## Your objective
Please lay out every line of the listing below as a Markdown table with the columns "Row" and "Line", skipping blank lines. Leave the pictures out of your table.

[Pointing data for pages and screens]
§ §

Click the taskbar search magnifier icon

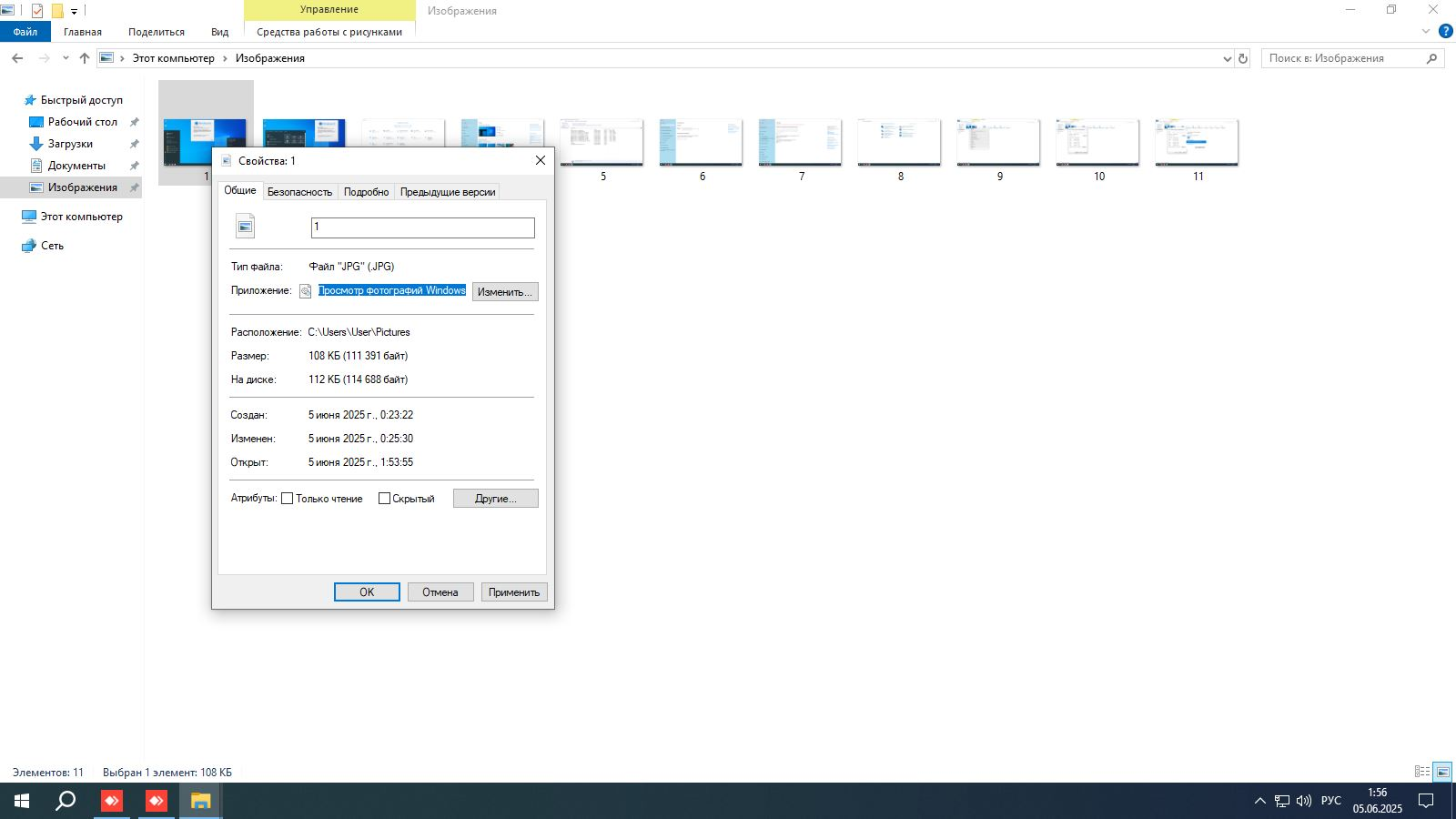coord(66,801)
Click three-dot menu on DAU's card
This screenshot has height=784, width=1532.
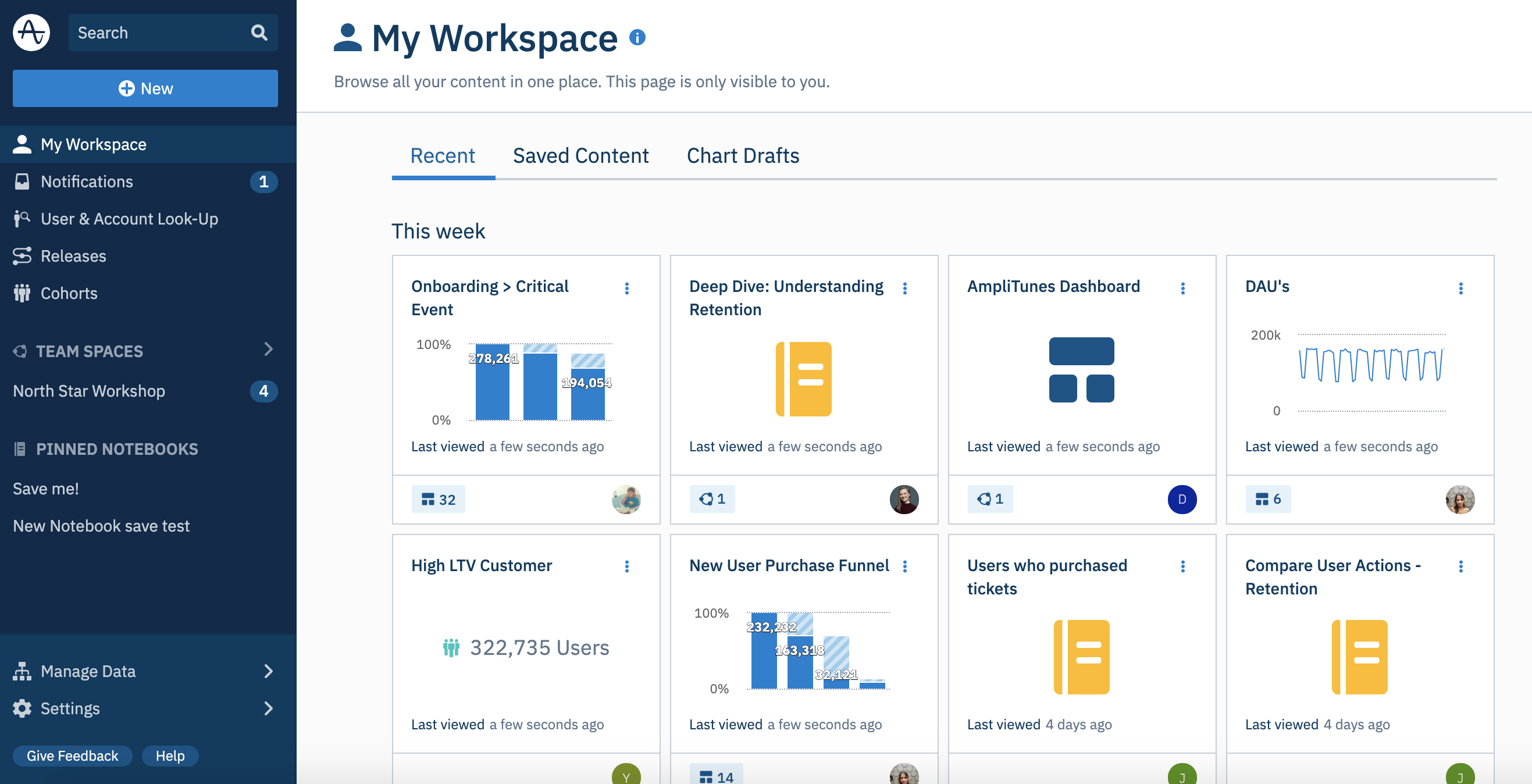point(1462,288)
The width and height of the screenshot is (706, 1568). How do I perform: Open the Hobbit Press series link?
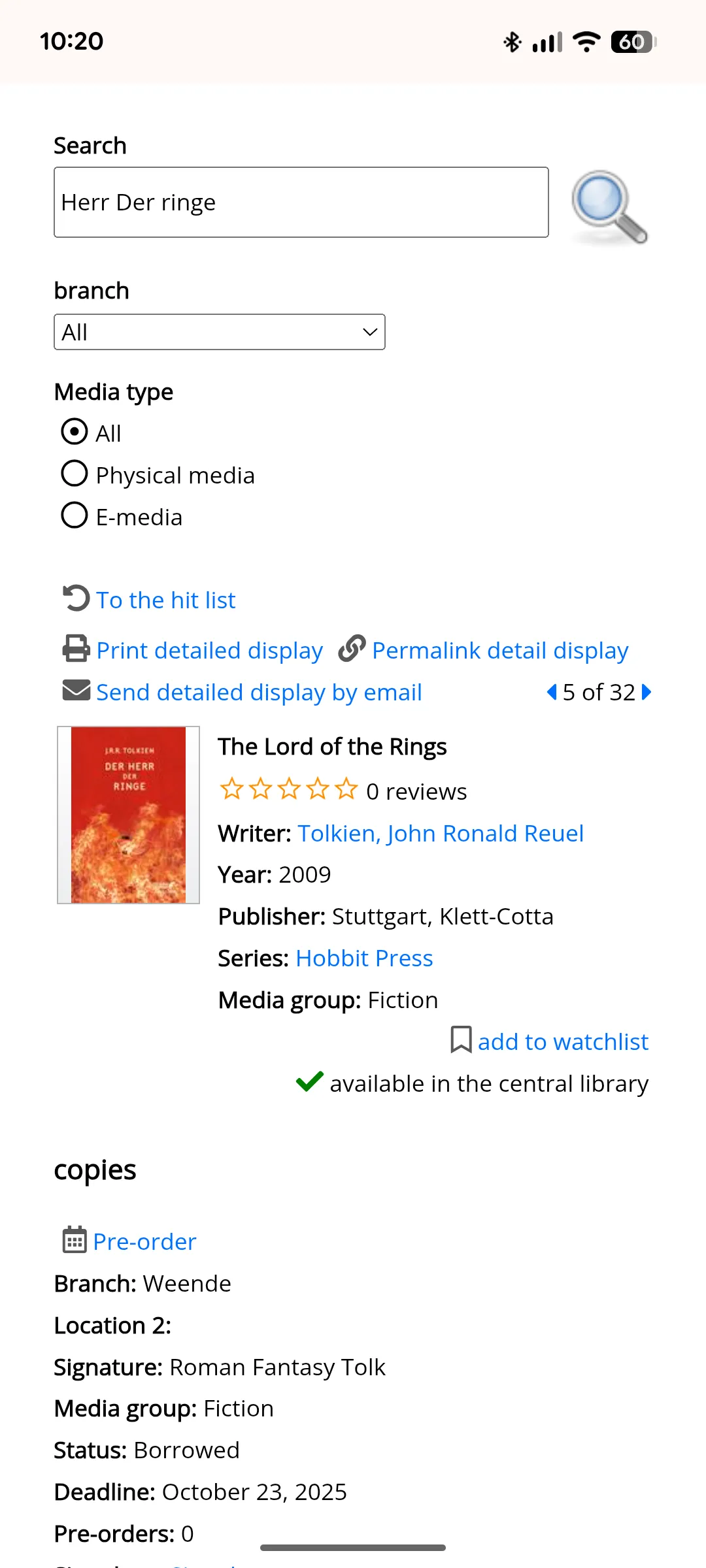364,958
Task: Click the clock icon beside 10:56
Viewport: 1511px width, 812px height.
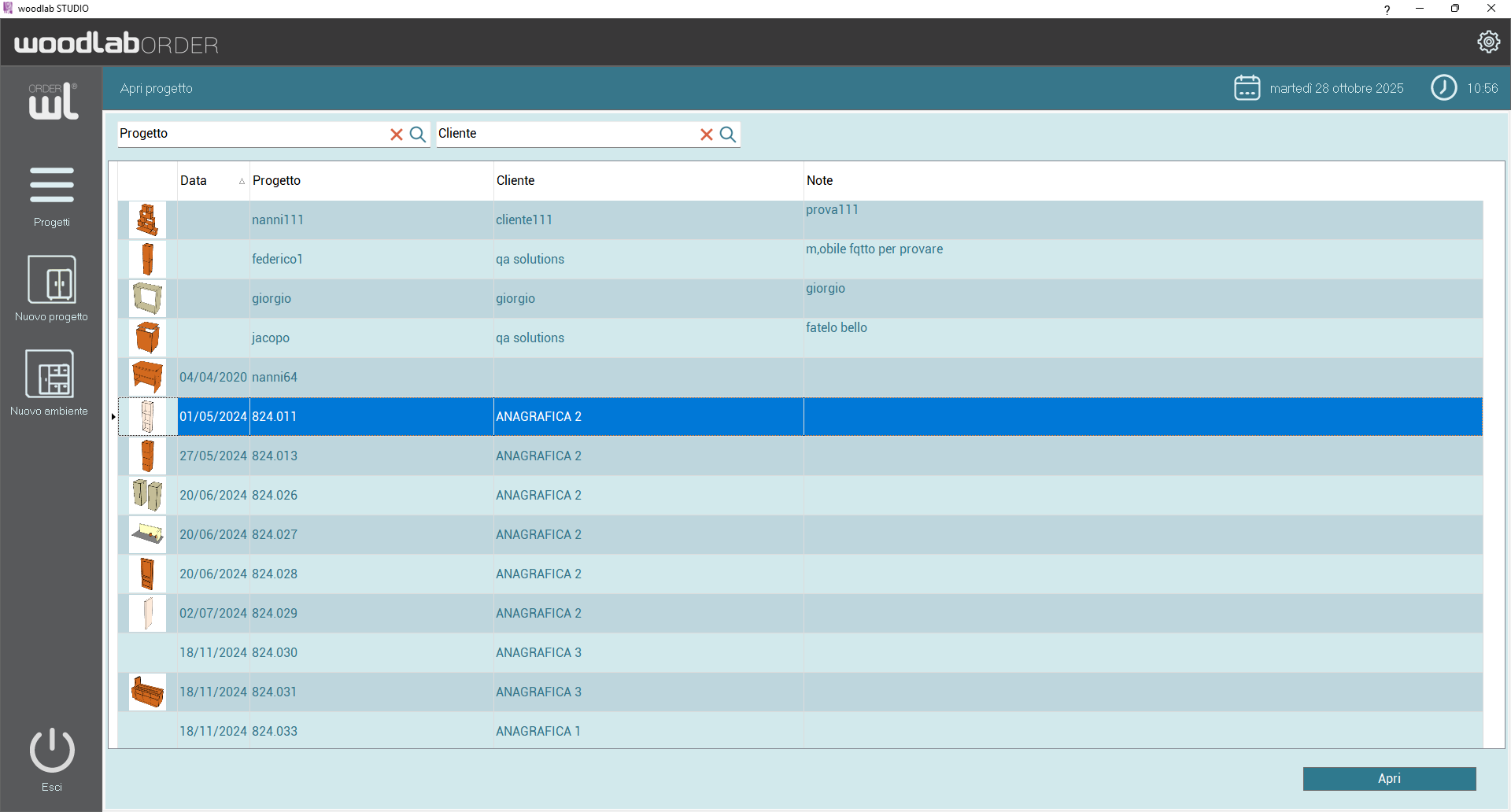Action: pos(1443,88)
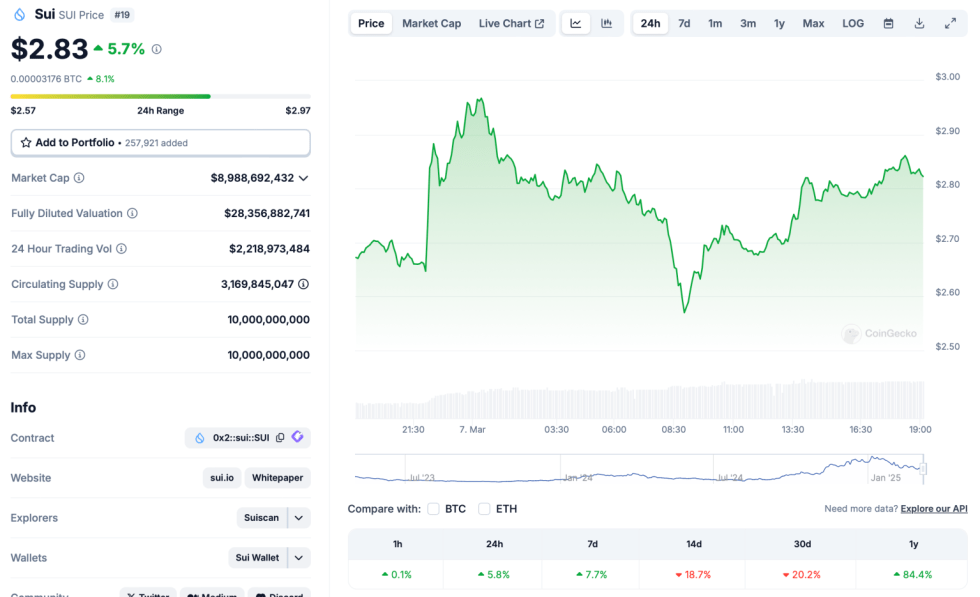Select the line chart view icon
The width and height of the screenshot is (980, 597).
click(x=576, y=23)
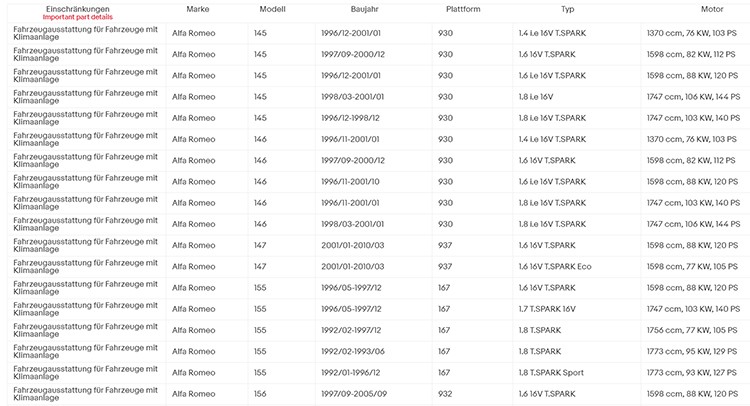Click the red 'Important part details' text
The height and width of the screenshot is (406, 750).
(x=77, y=17)
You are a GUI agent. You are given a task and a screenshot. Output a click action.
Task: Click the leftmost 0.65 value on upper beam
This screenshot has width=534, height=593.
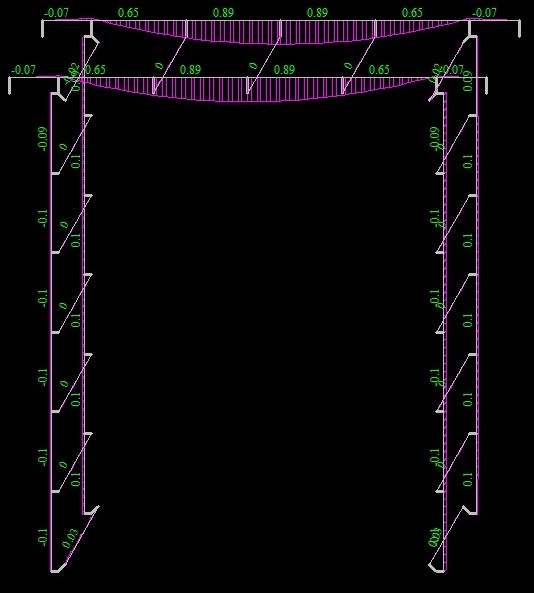pos(128,12)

§ §

## Worked solution
| Row | Line |
|---|---|
| 1 | Click the taskbar search magnifier icon |
| 2 | coord(66,801) |
| 3 | Click three-dot menu on DAU's card |
| 4 | This screenshot has height=784, width=1532. |
| 5 | point(1462,288) |
| 6 | The width and height of the screenshot is (706, 1568). How do I perform: Open the Hobbit Press series link? |
| 7 | 364,958 |
| 8 | Task: Click the clock icon beside 10:56 |
| 9 | Viewport: 1511px width, 812px height. |
| 10 | Action: pos(1443,88) |
| 11 | Select the line chart view icon |
| 12 | The width and height of the screenshot is (980, 597). |
| 13 | click(x=576, y=23) |
| 14 | Click the red 'Important part details' text |
| 15 | The height and width of the screenshot is (406, 750). |
| 16 | (x=77, y=17) |
| 17 | You are a GUI agent. You are given a task and a screenshot. Output a click action. |
| 18 | Task: Click the leftmost 0.65 value on upper beam |
| 19 | This screenshot has width=534, height=593. |
| 20 | pos(128,12) |